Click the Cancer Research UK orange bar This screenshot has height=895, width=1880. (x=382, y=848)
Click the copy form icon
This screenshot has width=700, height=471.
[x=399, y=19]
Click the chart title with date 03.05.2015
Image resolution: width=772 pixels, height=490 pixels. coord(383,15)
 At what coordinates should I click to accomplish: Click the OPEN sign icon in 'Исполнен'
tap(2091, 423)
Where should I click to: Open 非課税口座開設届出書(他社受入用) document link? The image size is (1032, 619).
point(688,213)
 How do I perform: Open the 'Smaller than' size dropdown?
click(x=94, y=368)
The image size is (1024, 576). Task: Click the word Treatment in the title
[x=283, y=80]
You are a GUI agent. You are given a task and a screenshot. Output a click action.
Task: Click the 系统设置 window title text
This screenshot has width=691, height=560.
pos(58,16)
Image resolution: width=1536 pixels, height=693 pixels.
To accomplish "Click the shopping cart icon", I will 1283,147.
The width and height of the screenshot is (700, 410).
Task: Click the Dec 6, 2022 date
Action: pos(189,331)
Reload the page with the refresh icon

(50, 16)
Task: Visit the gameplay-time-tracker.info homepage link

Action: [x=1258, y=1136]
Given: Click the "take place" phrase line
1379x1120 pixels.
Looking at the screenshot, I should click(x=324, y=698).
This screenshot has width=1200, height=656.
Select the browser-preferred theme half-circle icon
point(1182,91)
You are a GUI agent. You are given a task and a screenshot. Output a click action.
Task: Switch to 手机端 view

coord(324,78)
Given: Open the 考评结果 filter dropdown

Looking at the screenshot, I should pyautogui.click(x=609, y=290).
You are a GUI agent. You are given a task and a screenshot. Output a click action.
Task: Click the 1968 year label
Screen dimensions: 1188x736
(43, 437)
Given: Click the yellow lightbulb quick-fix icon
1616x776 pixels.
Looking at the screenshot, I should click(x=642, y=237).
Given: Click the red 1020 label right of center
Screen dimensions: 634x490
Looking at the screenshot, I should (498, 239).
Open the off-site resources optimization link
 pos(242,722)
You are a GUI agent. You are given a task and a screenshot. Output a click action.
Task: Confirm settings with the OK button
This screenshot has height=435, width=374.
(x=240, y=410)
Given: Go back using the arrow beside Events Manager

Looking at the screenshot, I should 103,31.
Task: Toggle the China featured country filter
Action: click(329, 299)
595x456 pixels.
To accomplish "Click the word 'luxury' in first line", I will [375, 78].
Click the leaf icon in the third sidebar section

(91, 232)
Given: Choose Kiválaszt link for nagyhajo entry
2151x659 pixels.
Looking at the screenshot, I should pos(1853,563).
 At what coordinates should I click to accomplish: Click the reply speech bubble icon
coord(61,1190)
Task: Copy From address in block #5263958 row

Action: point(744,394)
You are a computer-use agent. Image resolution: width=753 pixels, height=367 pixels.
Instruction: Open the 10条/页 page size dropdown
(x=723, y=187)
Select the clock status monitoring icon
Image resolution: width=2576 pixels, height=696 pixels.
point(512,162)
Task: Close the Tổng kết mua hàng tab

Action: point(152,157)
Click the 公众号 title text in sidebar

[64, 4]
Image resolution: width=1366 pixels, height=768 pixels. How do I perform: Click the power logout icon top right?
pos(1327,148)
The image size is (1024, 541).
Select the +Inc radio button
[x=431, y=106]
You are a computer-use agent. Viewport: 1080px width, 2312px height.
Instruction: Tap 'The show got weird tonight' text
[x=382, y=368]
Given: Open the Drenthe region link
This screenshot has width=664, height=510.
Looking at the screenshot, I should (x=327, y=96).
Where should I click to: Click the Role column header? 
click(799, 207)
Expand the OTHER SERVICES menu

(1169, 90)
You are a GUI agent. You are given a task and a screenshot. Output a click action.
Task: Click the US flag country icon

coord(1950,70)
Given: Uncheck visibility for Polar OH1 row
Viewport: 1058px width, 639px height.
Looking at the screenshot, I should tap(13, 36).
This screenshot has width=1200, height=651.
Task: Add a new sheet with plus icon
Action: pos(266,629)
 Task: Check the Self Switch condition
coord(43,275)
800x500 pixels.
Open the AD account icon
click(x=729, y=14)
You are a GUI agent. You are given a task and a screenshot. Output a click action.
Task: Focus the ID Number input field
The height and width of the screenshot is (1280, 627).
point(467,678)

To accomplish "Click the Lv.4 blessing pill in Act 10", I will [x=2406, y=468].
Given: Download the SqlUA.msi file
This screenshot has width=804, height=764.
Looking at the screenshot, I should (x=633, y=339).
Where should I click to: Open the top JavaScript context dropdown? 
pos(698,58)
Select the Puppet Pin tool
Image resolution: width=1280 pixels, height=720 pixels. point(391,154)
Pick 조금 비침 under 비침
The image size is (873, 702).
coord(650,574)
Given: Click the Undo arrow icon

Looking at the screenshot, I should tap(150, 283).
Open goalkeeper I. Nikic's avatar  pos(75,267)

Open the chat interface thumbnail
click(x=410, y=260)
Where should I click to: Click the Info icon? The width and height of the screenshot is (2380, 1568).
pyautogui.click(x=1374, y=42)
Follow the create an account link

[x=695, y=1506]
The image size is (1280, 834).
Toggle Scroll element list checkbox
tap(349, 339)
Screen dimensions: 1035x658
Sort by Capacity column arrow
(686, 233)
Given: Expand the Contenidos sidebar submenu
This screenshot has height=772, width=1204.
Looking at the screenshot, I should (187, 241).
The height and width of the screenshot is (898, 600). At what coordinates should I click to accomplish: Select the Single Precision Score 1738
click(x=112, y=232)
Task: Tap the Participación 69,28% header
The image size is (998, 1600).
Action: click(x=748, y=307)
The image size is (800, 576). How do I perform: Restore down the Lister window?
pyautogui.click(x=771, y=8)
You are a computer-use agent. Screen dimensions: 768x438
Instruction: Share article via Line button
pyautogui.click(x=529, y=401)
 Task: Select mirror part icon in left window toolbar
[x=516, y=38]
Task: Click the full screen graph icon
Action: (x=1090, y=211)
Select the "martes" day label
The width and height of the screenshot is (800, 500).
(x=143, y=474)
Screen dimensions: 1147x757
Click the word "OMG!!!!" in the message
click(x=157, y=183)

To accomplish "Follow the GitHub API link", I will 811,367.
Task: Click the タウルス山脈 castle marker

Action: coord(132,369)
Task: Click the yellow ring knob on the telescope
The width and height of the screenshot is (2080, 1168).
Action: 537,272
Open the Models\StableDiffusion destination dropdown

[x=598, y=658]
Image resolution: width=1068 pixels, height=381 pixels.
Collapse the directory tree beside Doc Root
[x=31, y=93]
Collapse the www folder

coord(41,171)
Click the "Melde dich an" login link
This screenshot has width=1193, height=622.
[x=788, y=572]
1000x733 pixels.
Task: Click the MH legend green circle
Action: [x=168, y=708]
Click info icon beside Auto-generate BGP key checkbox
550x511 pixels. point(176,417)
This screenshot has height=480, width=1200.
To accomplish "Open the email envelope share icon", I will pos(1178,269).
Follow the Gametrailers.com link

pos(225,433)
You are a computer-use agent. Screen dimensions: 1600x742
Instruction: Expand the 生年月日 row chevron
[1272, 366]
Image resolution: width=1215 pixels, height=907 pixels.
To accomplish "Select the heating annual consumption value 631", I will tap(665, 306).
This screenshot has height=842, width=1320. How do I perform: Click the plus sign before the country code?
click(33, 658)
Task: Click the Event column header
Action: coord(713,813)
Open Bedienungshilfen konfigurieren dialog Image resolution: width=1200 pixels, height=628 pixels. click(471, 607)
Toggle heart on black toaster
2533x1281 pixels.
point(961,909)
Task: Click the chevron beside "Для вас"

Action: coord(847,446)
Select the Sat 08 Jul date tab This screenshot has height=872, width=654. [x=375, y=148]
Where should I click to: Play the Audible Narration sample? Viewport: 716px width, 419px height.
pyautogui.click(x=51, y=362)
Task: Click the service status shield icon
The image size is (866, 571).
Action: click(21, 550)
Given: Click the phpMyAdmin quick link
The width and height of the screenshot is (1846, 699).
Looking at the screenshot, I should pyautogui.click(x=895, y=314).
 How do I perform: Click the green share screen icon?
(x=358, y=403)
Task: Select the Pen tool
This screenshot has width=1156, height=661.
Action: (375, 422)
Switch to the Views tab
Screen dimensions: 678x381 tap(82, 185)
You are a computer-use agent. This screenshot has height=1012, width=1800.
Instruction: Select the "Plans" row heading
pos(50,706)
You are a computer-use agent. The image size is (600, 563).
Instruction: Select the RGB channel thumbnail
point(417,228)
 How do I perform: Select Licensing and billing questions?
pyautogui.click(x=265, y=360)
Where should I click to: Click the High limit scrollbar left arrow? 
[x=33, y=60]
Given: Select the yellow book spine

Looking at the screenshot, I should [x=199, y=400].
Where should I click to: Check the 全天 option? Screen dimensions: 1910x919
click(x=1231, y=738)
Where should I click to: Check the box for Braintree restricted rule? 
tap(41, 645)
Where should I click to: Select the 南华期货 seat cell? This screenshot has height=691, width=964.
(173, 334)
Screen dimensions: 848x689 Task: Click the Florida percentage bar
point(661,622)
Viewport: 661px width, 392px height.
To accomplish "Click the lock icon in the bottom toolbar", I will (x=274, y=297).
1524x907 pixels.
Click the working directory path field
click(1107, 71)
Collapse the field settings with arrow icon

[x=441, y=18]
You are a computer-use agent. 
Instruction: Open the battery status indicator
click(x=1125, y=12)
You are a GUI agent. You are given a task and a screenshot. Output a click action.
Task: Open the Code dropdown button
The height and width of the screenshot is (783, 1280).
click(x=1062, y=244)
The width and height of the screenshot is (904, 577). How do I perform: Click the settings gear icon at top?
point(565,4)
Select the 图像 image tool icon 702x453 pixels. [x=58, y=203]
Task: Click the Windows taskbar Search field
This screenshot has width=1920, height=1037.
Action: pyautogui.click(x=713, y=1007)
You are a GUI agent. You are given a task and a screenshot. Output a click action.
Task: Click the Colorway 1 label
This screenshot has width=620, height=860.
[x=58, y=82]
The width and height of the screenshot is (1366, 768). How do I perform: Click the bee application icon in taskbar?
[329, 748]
────
- _TASK OBJECTIVE_: In the listing above, find the line containing "Image resolution: width=2576" and the line containing "Given: Open the Drenthe region link", then repeat those two lines and everything between them exactly.

- _EXERCISE OUTPUT_:
Image resolution: width=2576 pixels, height=696 pixels.
point(512,162)
Task: Close the Tổng kết mua hàng tab

Action: point(152,157)
Click the 公众号 title text in sidebar

[64, 4]
Image resolution: width=1366 pixels, height=768 pixels. How do I perform: Click the power logout icon top right?
pos(1327,148)
The image size is (1024, 541).
Select the +Inc radio button
[x=431, y=106]
You are a computer-use agent. Viewport: 1080px width, 2312px height.
Instruction: Tap 'The show got weird tonight' text
[x=382, y=368]
Given: Open the Drenthe region link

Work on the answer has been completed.